Trials.ai is also working on a patient burden index, which take into account whether potential trial participants face onerous requirements. For example, Walpole recalled talking to a woman with multiple sclerosis about her clinical trial experience. Her husband would drive her to the sit of the trial, where she had to wait for eight hours, with no internet access. In the meantime, her mom would watch her two kids.

“In addition to the science, you have to consider the actual impact of this trial on the participant,” Walpole said. “We’re looking for burdensome requirements that might prevent patients from enrolling, or cause them to drop out of a trial.”

Aside from the benefit to patients, there’s also a big business case for better-designed clinical trials. For one, the fewer amendments or changes a company needs to make to a clinical trial, the more time and money they save. A trial might be amended if it’s having difficulty enrolling patients, or if one of the trial sites doesn’t have the needed equipment, for example. For a phase three clinical trial, a major amendment can cost $535,000 and put a trial back by another month or two.

Moving faster also gives pharmaceutical companies the potential to capitalize on a treatment sooner. The clock starts ticking on their 20-year patent before a clinical trial even begins.

“If we can make that even a month faster, it’s a huge win for a pharma company. The value proposition for an organization is huge, but there’s also this reality of lives being saved,” Walpole said.

In Negotiations

Walpole said Trials.ai is currently in negotiations with three of the top 10 pharmaceutical companies. With the recent funding, she hopes to hire two or three more employees, and build out a tool to allow trial sponsors to construct a protocol online.
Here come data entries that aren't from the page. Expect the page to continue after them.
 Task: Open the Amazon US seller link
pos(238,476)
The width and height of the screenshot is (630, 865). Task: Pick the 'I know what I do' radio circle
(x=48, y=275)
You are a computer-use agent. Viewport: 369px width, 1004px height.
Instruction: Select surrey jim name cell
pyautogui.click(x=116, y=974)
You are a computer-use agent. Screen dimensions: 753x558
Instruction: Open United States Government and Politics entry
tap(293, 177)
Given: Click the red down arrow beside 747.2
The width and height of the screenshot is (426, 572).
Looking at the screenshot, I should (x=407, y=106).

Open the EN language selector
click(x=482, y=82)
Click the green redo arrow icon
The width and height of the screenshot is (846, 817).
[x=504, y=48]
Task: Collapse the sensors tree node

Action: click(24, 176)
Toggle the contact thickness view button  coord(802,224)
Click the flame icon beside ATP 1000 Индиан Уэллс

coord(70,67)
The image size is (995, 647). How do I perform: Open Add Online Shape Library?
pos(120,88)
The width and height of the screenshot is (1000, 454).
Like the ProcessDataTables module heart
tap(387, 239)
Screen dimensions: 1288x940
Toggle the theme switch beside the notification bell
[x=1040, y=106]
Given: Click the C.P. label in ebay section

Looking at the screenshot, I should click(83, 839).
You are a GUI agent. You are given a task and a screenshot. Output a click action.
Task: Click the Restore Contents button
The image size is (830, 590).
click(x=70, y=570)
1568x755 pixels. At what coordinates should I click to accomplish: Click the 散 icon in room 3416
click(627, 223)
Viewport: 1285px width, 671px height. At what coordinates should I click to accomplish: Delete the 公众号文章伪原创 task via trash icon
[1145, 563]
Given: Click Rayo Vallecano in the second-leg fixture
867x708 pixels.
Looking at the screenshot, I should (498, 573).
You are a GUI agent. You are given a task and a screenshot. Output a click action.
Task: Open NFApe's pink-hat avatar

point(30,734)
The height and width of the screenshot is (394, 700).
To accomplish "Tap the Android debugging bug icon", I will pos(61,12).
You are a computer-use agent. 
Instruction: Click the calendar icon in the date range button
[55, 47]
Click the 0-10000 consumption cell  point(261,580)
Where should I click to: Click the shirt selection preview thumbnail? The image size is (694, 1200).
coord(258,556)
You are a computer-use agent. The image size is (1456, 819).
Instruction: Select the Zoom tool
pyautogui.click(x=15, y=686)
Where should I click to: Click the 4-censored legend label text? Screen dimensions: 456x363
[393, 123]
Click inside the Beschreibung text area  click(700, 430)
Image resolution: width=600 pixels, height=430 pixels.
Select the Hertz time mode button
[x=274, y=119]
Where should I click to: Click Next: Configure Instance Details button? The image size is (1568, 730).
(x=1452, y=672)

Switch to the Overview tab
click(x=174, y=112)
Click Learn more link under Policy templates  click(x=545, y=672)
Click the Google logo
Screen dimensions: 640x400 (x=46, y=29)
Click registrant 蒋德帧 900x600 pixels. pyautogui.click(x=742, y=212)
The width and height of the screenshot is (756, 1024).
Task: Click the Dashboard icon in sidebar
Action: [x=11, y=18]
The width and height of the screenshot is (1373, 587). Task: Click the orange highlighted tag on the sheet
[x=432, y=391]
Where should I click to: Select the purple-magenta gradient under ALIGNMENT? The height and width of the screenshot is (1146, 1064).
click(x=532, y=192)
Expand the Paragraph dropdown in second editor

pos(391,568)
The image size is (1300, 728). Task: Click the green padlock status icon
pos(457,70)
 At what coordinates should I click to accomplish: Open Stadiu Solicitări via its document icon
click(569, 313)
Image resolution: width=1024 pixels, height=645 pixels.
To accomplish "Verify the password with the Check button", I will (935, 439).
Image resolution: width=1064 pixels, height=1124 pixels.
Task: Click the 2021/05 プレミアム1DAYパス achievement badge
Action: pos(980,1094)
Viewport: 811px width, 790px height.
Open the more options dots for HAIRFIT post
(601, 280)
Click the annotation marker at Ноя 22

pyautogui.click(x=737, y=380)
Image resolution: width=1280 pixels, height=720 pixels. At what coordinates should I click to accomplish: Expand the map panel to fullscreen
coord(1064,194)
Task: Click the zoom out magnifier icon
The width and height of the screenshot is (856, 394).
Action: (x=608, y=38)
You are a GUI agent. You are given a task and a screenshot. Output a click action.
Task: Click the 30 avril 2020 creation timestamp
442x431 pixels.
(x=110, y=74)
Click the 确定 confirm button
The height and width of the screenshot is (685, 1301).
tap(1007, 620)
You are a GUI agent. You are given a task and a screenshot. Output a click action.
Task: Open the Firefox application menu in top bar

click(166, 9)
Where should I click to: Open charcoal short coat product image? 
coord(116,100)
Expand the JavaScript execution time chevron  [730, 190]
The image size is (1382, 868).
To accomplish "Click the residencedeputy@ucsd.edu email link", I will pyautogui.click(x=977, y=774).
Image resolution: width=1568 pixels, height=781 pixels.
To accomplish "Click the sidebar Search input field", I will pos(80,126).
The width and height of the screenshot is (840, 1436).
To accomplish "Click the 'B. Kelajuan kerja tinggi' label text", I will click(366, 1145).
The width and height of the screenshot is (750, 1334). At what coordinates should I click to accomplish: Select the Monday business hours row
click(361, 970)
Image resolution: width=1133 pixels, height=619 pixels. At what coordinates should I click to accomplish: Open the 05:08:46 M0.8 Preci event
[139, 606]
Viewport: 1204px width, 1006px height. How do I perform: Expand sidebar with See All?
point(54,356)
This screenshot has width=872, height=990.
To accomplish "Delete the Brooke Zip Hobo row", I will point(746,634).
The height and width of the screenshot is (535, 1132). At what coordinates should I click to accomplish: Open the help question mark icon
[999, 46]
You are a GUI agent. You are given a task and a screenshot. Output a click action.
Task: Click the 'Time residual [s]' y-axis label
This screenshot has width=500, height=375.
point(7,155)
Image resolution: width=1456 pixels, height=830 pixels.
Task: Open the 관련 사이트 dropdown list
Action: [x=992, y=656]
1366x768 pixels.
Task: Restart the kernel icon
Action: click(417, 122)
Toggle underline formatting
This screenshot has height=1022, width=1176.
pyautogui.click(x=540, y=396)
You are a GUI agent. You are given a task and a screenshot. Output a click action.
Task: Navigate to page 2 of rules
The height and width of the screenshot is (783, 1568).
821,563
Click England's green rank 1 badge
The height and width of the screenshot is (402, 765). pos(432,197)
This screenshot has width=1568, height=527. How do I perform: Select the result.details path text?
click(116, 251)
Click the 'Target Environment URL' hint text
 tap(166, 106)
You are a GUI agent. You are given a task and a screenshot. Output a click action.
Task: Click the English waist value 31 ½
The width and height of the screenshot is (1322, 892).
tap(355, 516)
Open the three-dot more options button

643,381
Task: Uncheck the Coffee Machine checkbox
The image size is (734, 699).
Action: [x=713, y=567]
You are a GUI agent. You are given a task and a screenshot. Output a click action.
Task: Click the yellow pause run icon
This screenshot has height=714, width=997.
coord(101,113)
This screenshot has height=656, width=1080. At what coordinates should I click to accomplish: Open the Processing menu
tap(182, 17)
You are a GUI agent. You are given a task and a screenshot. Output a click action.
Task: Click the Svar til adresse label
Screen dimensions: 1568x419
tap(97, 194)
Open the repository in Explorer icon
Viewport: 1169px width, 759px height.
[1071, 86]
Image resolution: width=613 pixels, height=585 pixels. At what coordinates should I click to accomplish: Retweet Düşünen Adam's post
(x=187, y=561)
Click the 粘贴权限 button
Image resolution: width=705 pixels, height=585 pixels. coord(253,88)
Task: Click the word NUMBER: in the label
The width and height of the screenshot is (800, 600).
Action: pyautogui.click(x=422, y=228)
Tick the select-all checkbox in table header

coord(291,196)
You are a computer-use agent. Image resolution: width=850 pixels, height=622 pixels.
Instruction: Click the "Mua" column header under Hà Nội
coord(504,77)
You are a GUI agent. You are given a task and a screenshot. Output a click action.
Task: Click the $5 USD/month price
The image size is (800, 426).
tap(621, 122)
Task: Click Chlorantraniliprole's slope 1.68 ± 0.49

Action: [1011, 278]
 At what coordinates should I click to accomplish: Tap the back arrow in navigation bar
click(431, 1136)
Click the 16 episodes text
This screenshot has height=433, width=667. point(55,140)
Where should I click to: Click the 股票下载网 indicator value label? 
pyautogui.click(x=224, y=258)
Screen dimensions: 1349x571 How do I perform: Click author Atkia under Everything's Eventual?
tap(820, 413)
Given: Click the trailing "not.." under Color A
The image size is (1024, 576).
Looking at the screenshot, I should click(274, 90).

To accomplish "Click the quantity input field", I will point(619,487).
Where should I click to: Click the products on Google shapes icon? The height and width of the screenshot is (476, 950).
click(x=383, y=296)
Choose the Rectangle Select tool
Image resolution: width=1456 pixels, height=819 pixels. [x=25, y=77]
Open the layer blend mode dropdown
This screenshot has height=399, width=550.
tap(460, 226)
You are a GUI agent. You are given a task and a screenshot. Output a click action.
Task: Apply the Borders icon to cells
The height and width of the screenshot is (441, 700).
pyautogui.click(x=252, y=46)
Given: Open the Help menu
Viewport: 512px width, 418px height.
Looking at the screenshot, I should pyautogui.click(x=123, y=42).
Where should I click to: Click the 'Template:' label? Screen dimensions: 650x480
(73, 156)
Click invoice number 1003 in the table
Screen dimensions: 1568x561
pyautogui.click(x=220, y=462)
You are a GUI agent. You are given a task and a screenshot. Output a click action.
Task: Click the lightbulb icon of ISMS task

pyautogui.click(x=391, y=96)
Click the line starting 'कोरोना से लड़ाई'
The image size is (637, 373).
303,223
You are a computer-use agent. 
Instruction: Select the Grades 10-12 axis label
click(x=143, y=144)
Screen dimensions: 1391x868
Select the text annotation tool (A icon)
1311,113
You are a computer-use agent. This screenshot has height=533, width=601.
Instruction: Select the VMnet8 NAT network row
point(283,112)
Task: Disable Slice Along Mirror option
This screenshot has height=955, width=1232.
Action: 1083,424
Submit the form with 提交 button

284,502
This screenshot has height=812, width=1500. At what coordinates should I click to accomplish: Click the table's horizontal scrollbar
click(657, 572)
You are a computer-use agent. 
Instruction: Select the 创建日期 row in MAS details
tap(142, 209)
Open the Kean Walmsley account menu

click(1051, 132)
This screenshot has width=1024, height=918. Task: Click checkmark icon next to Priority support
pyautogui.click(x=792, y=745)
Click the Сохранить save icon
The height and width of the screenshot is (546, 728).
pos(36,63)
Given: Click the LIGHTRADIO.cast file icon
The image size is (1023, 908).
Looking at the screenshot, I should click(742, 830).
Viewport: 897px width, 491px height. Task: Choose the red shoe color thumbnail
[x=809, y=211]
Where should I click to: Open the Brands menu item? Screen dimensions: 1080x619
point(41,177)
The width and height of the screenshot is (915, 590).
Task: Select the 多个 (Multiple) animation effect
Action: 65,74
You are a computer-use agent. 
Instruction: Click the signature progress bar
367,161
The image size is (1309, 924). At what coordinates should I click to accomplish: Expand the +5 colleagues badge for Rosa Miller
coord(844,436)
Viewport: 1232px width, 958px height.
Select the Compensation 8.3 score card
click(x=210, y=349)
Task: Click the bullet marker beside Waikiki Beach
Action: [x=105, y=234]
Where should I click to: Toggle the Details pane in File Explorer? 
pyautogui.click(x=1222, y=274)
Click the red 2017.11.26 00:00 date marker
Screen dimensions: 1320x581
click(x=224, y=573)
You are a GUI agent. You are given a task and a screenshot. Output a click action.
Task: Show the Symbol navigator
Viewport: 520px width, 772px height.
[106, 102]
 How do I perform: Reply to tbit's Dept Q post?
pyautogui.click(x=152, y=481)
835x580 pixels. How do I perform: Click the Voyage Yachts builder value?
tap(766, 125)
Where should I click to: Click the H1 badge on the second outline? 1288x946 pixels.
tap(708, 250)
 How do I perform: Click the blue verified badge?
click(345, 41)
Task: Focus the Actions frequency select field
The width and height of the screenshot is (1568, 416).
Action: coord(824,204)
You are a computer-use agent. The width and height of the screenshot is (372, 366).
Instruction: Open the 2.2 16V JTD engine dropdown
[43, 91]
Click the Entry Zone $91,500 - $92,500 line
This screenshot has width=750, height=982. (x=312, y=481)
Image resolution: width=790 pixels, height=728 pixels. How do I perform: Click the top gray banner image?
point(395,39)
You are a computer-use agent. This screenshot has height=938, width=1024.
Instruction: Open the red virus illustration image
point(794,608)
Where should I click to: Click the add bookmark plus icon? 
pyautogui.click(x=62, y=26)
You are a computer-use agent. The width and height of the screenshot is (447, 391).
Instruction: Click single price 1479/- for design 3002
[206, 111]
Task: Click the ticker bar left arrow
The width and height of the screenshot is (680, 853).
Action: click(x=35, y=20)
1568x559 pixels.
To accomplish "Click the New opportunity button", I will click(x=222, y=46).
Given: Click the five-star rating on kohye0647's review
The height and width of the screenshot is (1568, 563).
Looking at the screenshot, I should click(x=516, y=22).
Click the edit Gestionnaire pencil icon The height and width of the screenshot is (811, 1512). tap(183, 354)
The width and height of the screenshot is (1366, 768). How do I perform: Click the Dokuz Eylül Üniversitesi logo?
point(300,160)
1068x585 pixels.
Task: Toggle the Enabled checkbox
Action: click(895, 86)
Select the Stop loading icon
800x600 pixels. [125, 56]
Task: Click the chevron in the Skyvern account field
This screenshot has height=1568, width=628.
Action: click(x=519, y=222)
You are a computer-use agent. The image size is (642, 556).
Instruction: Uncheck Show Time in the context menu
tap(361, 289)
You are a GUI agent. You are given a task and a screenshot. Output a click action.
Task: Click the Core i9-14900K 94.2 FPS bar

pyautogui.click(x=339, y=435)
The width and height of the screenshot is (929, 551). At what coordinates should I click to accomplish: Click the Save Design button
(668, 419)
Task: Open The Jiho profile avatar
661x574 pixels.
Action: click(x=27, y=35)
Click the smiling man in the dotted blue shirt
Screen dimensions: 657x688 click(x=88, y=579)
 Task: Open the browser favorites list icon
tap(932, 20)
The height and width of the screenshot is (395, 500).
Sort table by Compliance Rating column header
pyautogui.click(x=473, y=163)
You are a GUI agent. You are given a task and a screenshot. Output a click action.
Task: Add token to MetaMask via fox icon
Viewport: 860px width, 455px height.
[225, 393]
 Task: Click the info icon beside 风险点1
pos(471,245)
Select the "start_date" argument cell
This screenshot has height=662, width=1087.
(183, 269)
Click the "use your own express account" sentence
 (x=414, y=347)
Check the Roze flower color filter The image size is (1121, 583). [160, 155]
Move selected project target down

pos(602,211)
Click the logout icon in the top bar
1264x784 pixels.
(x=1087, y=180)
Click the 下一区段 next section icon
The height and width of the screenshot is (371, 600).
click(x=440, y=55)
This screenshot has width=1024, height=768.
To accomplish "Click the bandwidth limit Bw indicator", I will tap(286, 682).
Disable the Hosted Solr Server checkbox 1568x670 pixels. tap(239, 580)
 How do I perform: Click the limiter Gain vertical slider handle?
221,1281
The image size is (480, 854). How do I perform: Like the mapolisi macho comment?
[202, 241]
“In terms of recruitment, everyone’s looking for data science people. We’ve been super blessed to be able to find people who buy into the mission,” Walpole said. “It’s so nice to have a ‘why’ behind what we’re doing. This is so much bigger than building a technology.”

Correction: This article has been corrected to reflect that Amplify.la was the lead investor for Trials.ai's recent funding round. The Business Journal regrets this error.